Directions: Count the lines in the records below that contain the string "Windows", treating uppercase and lowercase as different, and give only that number.

Extracted material:
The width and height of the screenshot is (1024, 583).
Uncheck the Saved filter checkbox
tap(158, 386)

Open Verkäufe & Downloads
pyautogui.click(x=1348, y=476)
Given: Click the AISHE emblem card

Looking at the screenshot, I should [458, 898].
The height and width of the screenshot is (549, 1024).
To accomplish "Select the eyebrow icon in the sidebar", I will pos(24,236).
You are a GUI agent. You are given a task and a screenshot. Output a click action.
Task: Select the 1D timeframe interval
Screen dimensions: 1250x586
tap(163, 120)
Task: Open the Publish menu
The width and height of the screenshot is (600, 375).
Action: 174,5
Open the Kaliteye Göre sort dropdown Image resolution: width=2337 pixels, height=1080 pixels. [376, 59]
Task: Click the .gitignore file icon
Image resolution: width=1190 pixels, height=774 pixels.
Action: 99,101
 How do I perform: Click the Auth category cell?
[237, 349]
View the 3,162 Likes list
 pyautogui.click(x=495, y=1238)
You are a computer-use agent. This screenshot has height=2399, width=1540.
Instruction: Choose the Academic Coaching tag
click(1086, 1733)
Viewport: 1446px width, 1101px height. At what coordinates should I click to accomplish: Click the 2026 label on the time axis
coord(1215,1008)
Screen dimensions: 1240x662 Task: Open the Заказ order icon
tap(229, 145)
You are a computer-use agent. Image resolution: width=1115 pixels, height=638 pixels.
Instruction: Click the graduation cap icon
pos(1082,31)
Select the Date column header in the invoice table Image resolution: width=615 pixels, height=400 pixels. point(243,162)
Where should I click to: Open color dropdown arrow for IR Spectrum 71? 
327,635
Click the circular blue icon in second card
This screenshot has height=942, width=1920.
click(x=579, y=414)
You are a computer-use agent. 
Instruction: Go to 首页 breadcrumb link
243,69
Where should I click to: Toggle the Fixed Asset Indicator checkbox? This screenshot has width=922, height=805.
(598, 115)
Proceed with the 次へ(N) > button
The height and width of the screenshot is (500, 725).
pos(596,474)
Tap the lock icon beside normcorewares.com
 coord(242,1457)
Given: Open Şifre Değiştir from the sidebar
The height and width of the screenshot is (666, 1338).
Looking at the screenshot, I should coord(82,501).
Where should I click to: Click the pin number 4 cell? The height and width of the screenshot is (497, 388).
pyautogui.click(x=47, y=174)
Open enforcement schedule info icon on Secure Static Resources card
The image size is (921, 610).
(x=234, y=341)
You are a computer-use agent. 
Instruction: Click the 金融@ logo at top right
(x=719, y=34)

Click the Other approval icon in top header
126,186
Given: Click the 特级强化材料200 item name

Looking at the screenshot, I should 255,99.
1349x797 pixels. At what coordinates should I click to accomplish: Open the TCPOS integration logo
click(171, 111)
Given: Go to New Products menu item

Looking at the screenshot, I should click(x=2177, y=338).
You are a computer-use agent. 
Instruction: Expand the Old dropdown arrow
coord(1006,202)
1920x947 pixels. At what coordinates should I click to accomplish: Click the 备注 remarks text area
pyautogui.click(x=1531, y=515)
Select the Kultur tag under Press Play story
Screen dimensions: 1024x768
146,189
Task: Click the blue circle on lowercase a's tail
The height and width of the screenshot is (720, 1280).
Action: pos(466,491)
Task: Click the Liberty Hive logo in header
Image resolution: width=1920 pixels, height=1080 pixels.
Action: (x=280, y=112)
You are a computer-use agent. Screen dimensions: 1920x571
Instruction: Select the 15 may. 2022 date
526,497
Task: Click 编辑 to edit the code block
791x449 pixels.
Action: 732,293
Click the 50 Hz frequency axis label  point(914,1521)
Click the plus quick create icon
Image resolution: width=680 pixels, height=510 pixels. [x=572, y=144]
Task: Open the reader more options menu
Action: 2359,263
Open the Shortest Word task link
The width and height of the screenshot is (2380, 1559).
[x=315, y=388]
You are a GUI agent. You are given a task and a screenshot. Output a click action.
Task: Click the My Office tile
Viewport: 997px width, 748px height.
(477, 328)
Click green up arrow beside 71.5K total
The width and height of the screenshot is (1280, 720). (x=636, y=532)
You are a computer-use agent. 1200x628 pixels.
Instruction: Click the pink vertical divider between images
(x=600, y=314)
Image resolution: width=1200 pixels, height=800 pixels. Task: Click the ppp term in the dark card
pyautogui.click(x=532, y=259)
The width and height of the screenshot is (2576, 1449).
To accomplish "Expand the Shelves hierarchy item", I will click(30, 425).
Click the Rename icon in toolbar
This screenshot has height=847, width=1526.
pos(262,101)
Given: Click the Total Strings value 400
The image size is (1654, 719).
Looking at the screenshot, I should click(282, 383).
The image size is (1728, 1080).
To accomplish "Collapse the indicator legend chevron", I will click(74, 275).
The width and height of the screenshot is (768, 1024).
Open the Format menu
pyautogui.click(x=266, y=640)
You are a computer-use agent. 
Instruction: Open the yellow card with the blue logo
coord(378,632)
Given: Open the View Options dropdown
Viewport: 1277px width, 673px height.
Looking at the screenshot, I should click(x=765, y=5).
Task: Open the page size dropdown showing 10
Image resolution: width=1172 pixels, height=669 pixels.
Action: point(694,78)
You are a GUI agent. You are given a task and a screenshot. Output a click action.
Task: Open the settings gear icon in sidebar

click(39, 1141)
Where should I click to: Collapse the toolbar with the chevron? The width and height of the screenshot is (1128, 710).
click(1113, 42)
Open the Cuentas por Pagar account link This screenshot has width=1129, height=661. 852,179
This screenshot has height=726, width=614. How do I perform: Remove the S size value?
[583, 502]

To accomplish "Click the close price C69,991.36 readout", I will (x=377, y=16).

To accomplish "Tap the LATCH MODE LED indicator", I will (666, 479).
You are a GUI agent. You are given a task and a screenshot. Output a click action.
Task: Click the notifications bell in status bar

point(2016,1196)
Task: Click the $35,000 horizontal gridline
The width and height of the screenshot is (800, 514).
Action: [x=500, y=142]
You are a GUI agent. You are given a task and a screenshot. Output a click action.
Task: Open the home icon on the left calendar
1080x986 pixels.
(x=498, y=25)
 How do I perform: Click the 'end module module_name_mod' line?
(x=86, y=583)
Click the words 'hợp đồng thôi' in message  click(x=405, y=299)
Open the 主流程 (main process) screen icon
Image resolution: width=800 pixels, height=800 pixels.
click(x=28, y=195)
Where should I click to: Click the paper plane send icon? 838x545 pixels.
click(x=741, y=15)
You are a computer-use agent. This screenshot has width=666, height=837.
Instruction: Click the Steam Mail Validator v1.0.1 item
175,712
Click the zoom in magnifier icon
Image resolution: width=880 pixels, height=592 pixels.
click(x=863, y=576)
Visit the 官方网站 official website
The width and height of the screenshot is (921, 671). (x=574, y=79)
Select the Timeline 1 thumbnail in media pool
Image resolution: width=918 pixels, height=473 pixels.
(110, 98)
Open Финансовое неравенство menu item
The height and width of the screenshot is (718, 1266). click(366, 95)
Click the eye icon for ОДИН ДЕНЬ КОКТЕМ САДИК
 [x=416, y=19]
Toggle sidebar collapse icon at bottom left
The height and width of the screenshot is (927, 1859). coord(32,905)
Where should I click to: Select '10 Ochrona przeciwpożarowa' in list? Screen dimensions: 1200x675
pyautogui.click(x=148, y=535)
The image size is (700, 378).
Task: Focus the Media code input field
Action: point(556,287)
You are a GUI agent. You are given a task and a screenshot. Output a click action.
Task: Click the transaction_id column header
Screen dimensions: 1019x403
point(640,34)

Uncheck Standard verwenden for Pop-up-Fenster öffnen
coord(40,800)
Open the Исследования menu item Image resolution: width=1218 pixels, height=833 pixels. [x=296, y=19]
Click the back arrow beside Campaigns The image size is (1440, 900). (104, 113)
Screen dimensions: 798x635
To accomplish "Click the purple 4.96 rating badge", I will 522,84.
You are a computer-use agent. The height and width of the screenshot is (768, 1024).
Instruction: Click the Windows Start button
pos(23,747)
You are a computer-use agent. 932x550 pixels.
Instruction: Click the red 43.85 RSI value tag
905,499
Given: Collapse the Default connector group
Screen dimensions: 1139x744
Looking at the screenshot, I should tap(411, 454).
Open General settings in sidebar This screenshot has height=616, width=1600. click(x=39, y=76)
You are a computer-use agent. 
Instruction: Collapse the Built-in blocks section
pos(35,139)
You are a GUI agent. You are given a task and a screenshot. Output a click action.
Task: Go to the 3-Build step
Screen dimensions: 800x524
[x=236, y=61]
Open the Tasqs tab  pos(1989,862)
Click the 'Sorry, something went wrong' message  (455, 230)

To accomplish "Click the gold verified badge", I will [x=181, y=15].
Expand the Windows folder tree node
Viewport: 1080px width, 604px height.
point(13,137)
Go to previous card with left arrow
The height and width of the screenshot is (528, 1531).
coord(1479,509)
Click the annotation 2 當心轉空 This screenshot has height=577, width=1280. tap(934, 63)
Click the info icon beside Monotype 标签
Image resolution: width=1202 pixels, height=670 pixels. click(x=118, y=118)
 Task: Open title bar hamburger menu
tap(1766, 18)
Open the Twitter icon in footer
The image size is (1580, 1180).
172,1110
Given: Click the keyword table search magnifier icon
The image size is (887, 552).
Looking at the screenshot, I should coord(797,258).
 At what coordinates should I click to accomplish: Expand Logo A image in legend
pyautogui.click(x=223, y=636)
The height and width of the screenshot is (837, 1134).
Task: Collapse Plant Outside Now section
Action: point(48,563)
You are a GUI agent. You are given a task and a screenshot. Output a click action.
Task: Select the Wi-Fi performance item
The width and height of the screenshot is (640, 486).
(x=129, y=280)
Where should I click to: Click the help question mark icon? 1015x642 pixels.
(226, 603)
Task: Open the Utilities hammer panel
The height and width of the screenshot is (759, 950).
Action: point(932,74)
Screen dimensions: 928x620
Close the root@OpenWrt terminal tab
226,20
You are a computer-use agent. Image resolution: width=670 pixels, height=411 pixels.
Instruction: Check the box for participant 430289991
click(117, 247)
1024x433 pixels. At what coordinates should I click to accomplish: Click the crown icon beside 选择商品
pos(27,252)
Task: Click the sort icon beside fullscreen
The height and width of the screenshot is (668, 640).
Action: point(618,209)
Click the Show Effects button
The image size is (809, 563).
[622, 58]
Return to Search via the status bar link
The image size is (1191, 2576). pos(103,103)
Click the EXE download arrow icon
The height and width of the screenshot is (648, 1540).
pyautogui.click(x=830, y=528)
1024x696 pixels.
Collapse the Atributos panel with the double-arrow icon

Right answer: 2